### Supplied passage:
Czechoslovakian Boys' Clothes: Activities--Religion


Figure 1.-- Here is a Czech boy about 10 years old in his First Communion suit. The boy wears a dark double breasted suit with a white shirt and open collar, knee pants, and long stockings which seem to be dark brown rather than the more customary black. He wears high top shoes. The photo was taken in 1935. The boy's is Jaroslav Valdman who was born in 1925. The portrait was taken in Susice, a small town in the south-western Bohemia. Karel Cech has a wonderful Flickr page with other interesting views of his family.

### Exercise 1:
Could you write out, as a numbered list, the lines of the entries from the one containing "Where should I" through the end of the entries, with blank lines and pictures left out?

### Records shown:
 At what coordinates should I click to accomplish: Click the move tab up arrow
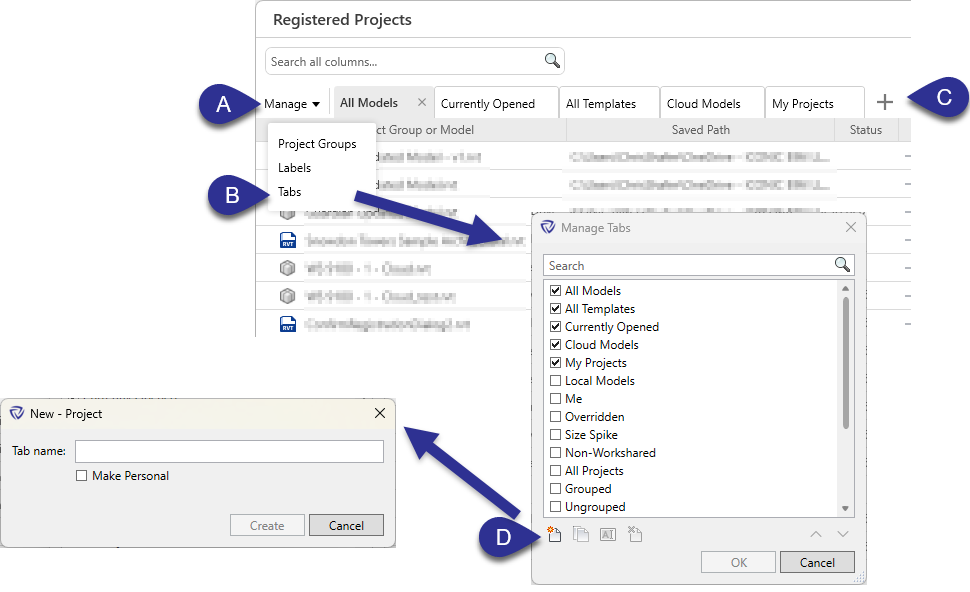pyautogui.click(x=815, y=534)
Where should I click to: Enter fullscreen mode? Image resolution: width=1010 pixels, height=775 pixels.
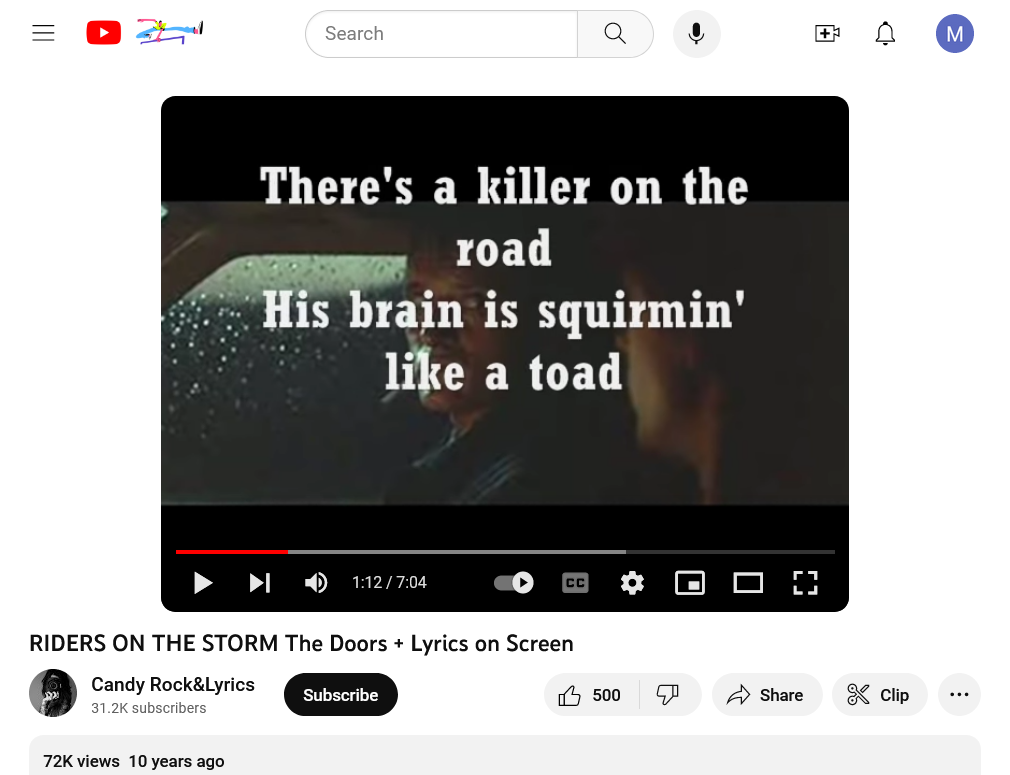point(805,582)
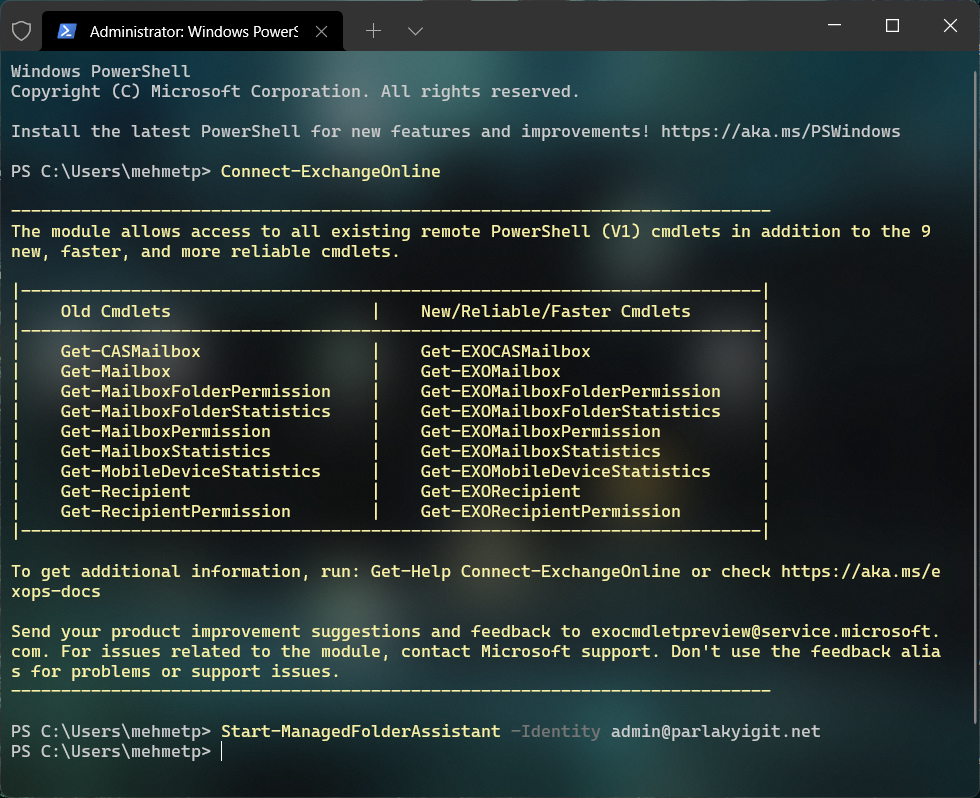Viewport: 980px width, 798px height.
Task: Close the Windows Terminal window
Action: tap(950, 26)
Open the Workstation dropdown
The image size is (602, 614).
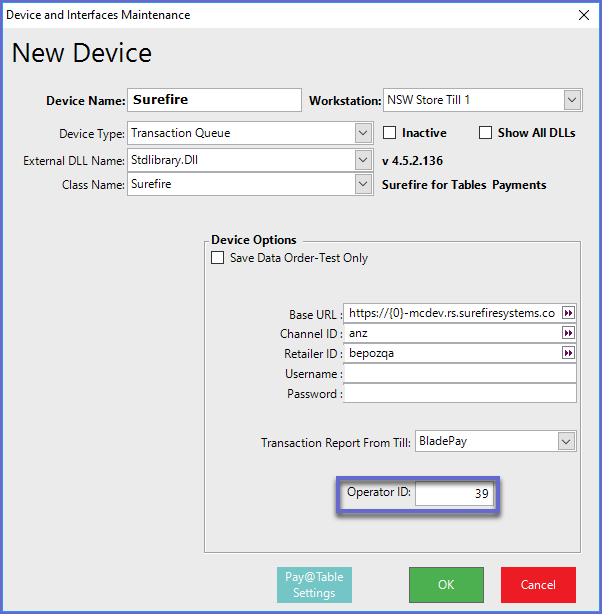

### Exercise 2:
Which items of clothing does the description of the Czech First Communion portrait say the boy wears? List them all.

### Expected output 1:
1. Where should I click to: Enter fullscreen mode? Image resolution: width=1010 pixels, height=775 pixels.
2. point(805,582)
3. Viewport: 980px width, 798px height.
4. Task: Close the Windows Terminal window
5. Action: tap(950, 26)
6. Open the Workstation dropdown
7. The image size is (602, 614).

### Expected output 2:
- A dark double breasted suit
- A white shirt with an open collar
- Knee pants
- Long stockings
- High top shoes